Can you tell us a bit about Out Of The Present, the film you’re working on the soundtrack for at CERN?
Martin Noble: It’s loosely based around Sergei Krikalev, one of the cosmonauts who spent 10 months aboard MIR, and is a bystander to the collapse of the Soviet Union in the early 90s.
Jan Scott Wilkinson: Mir is Russian for peace or world. It was largely a Russian mission where experiments were done on the human body, the effects of long term space travel physics and meteorology. It has beautiful shots of the earth, space and rockets, and also tells the story of the Cosmonauts. While Mir orbits for a year or so some of the Soviet states start to break away, so the main guy leaves the USSR but returns to Russia and a different map.
What is it about the film that you especially like?
JSW: I like the beauty of it all. The satellites that remind me of jellyfish, and the views of space and the Earth. Most of all, though, I like the cosmonauts and the way they do a difficult and scary job but still goof off regularly.
MN: I like all the main characters a lot. They start off looking very stern and serious before flying, but after they have settled on the space station you see a whole new side to them.
They revel in the novelty of weightlessness. Eating bits of cheese stuck to a comically long strand of floating ketchup. They ride huge pieces of equipment through zero gravity, and there are all sorts of wires and machinery to crash into. Some of the footage is really poetic too, slow motion images of a huge silver balloon imploding in space.
Is it good to be working in outer space?
JSW: I’ve worked very intensely on it, for a day or three at a time, so sometimes I feel like I’ve been in space and the cosmonauts are my friends. Luckily, I’ve always liked space.
MN: It’s good to work in a different environment to our last soundtrack Man of Aran. Man of Aran was all about the harsh reality of remote, basic living, and ‘Out of the Present’ is space exploration. The outfits are equally as good in both films though.
What’s been different about the way you’ve approached this one compared to Man Of Aran? Are you using different instrumentation?
JSW: It’s very different. There is some more traditional and earthy music but other parts are closer to The KLF or Kraftwerk or Air. It’s also new music, instead of mostly reworking, like we did for Man Of Aran. I would like to say that it is still a work in progress in some ways. The first show at the Hadron Collider will mostly be me and Martin and our laptops. There haven’t been time and resources to take it to a full live show, but I’m also dreaming about Russian choirs and dancers… Who knows. At the moment I want the strengths of the film to come through, and to give a feeling of having been in space. By the end of it, your brainwaves should be working in a more peaceful fashion.

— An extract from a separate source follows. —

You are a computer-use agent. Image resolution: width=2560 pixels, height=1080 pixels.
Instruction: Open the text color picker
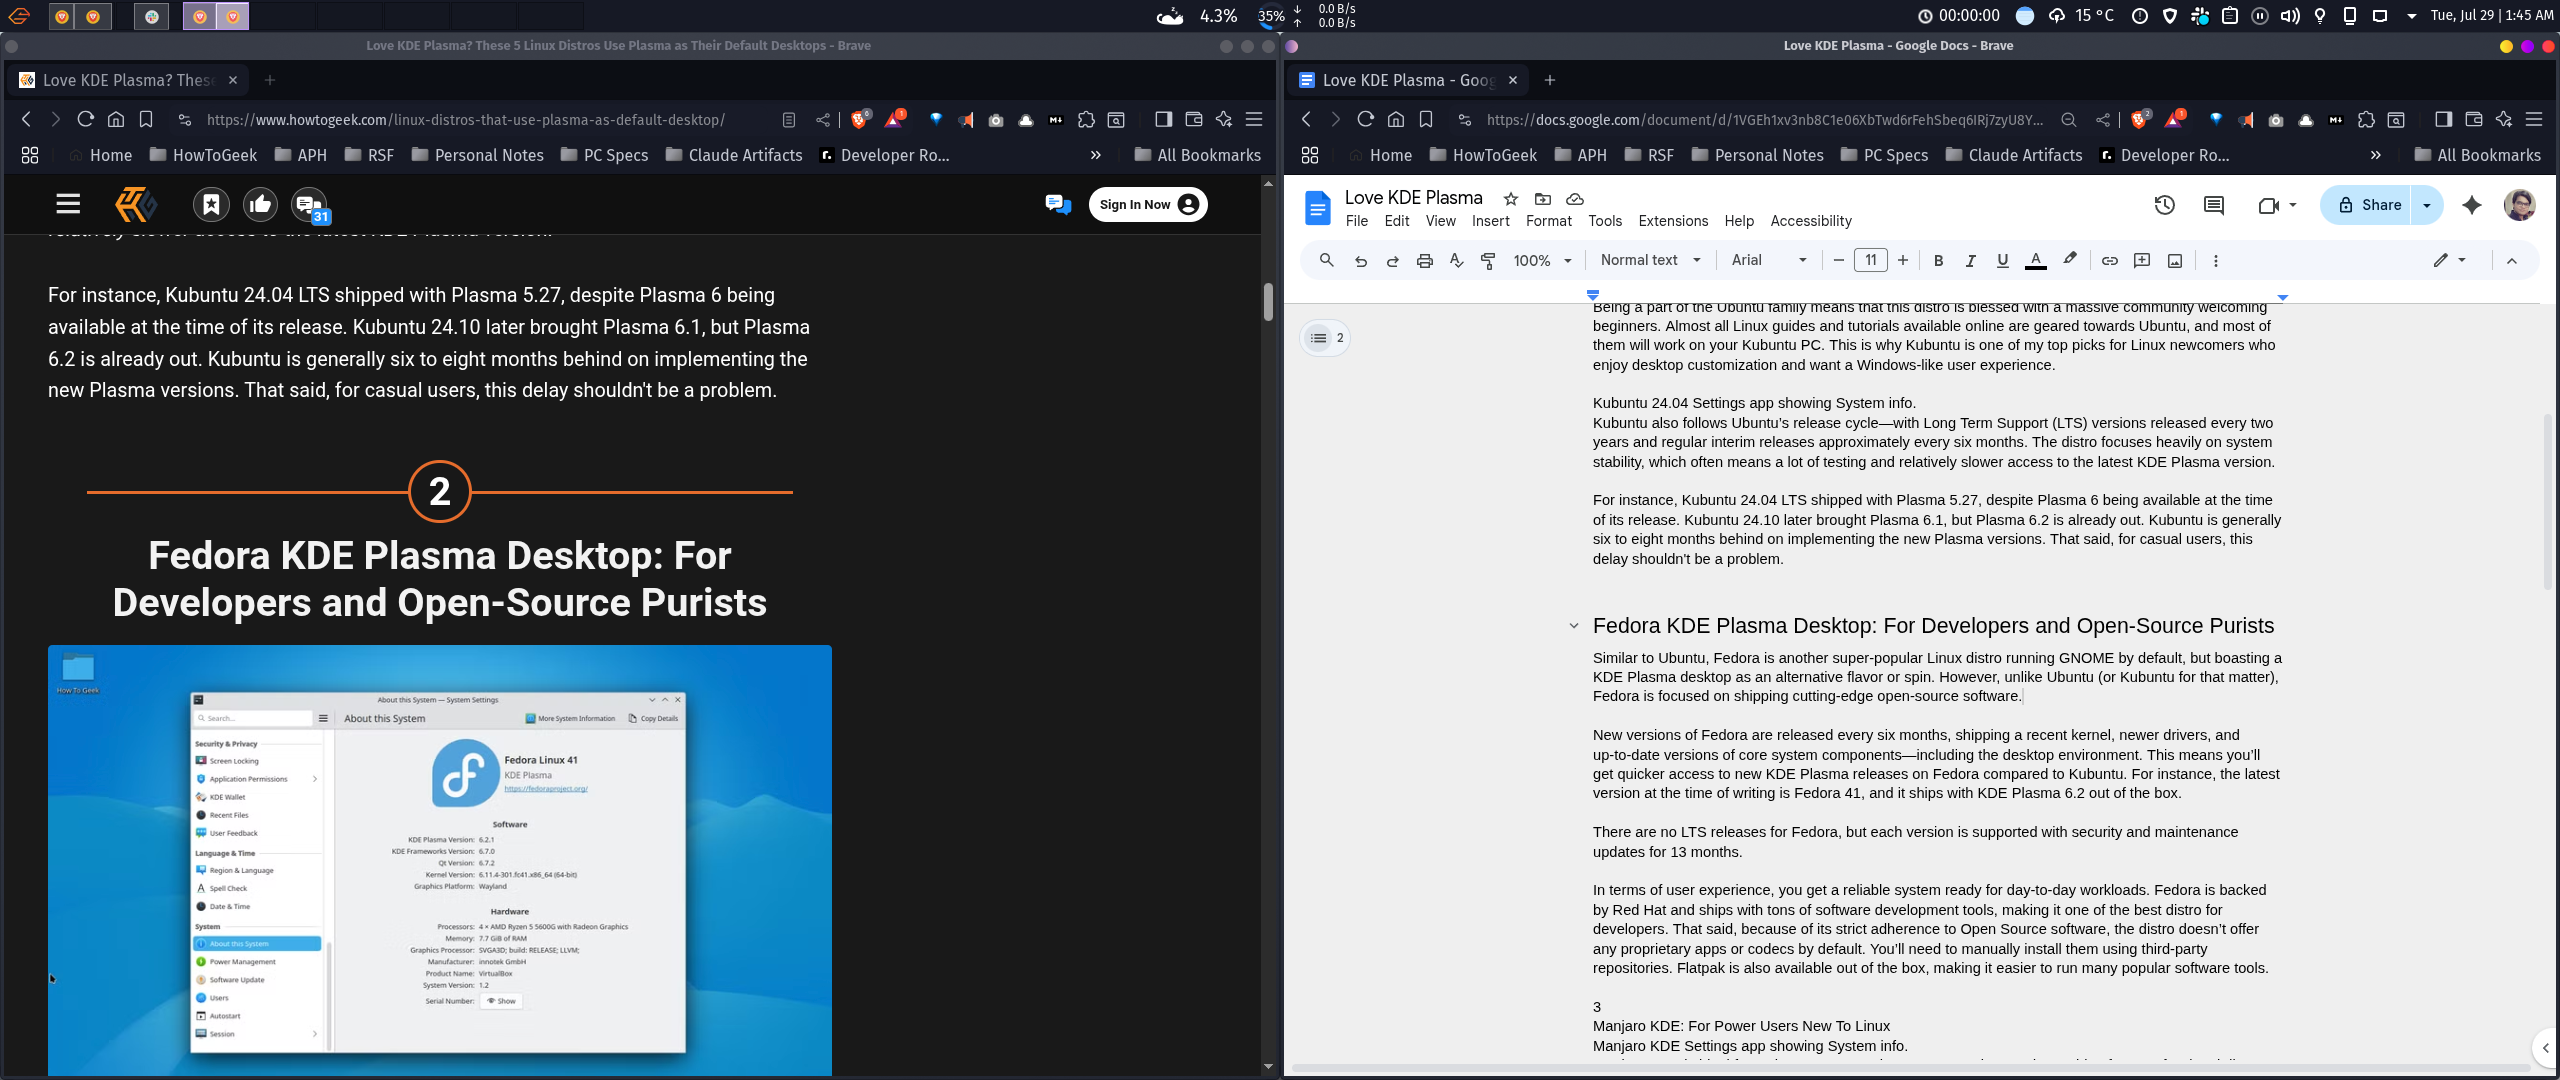tap(2034, 260)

MN: This soundtrack is a lot different to Man Of Aran which was written and recorded together as a six piece. This is essentially a lot of sci-fi solo pieces, with some songs worked on by just a few people. There is probably a lot more variety and more electronic sounds than normal, but still familiar moments of gentle beauty and some zero gravity drones. It’s bound to evolve if we play it again, probably more of a full six-piece approach.
How is it sounding thus far?
JSW: Somewhere between Short Circuit, Blade Runner, Beverly Hills Cop and Gustav Holst. It’s quite different to what some would expect.
Do you know where at the Large Hadron Collider you’ll be performing?
JSW: The point where they condense the lasers down to the maximum strength of a billion suns I think. Should be fine.
Tricky situation – you’ve dropped a guitar string into the mechanism. Do you tell someone, or keep it quiet and hope it doesn’t get in the way of the hunt for Higgs Boson?
JSW: I’d hope for an accident and look forward to the special powers that would surely follow, like Spiderman and so on. Martin could have enhanced climbing ability and I’d have a huge mind. We’re not bringing guitars, though. We’ll have to say I dropped one of my marbles instead.